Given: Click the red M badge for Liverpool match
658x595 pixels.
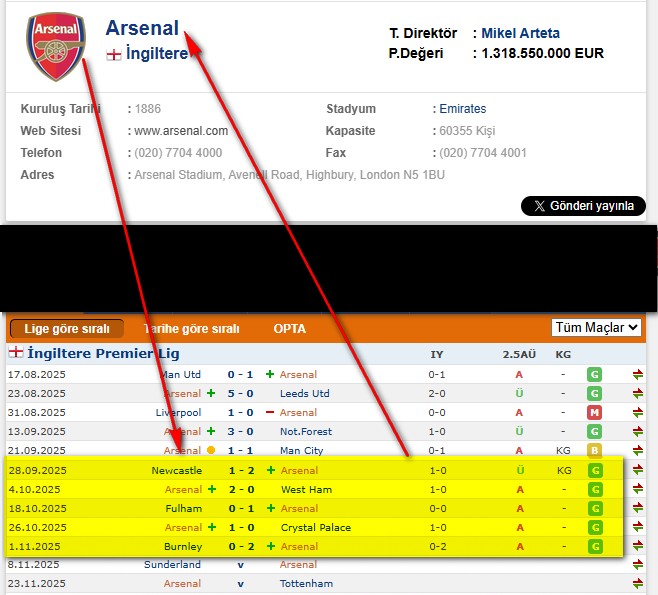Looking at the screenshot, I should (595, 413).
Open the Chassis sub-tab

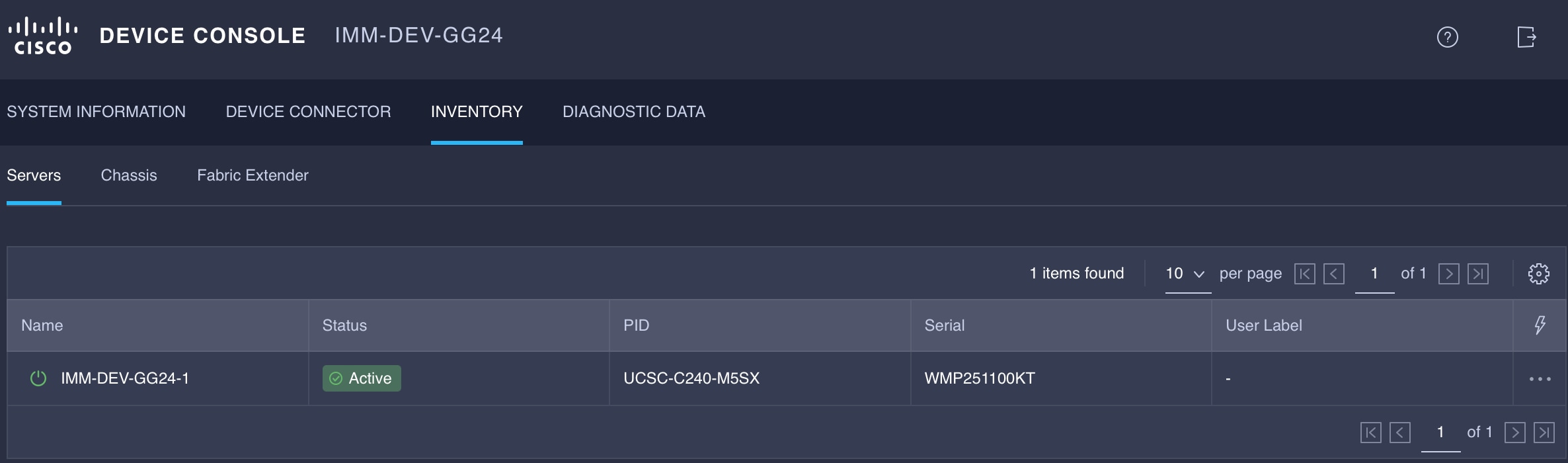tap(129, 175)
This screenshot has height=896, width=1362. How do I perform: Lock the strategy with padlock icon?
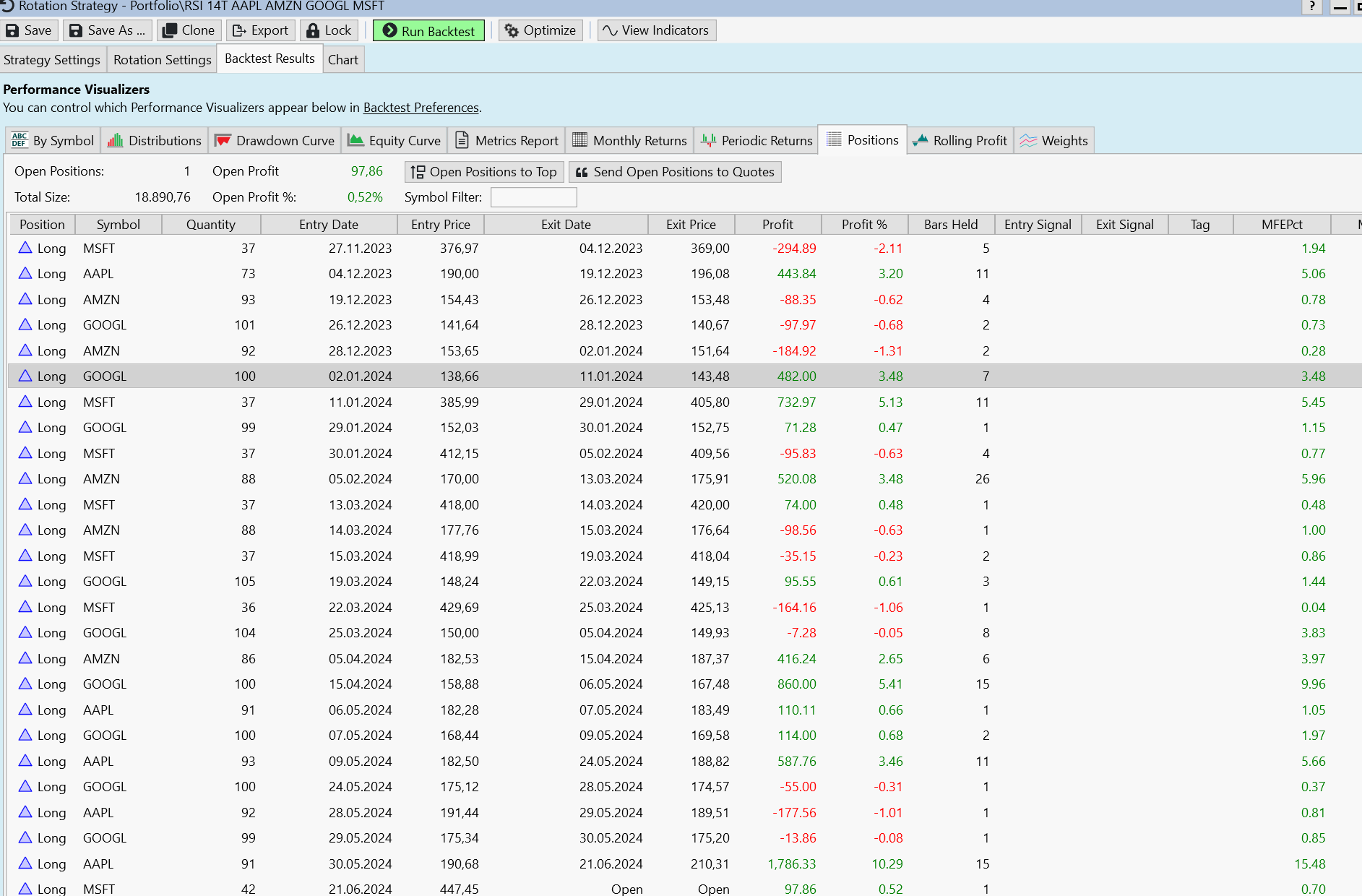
==
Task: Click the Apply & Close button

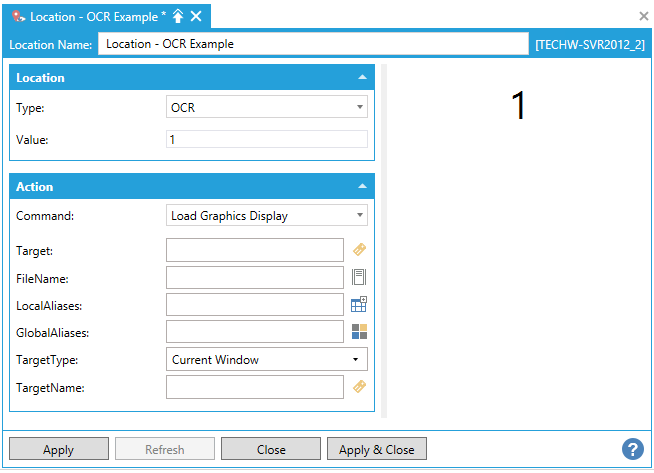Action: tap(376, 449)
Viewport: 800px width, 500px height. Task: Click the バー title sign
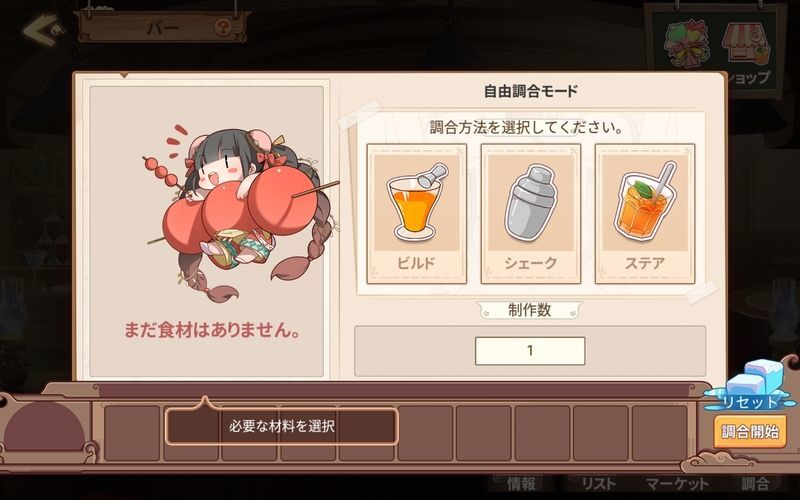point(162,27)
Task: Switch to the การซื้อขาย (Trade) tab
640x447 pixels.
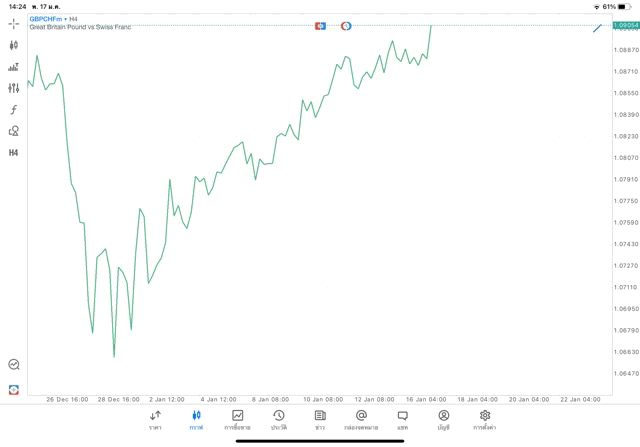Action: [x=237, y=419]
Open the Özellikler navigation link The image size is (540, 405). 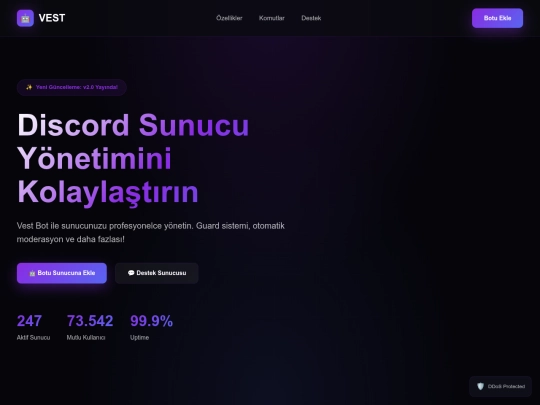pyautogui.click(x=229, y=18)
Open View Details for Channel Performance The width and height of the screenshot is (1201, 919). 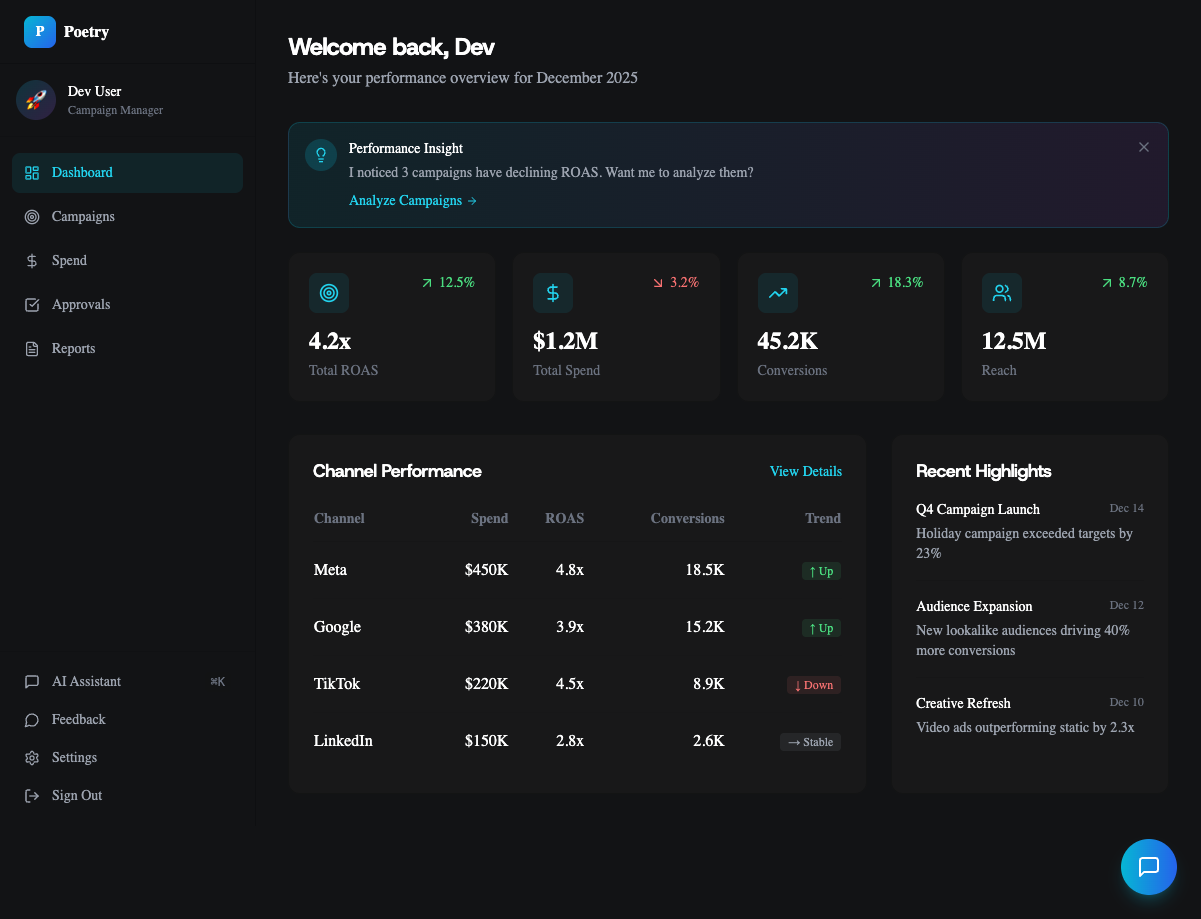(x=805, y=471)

EXERCISE GOAL:
All lines above from the one containing "658x595 pixels." up to and including the one containing "This screenshot has" are to be set down exactly, and nothing else. Leave images out.

RESULT OF THE TASK:
658x595 pixels.
Looking at the screenshot, I should (595, 413).
Open the Chassis sub-tab

tap(129, 175)
This screenshot has height=896, width=1362. How do I perform: Lock the strategy with padlock icon?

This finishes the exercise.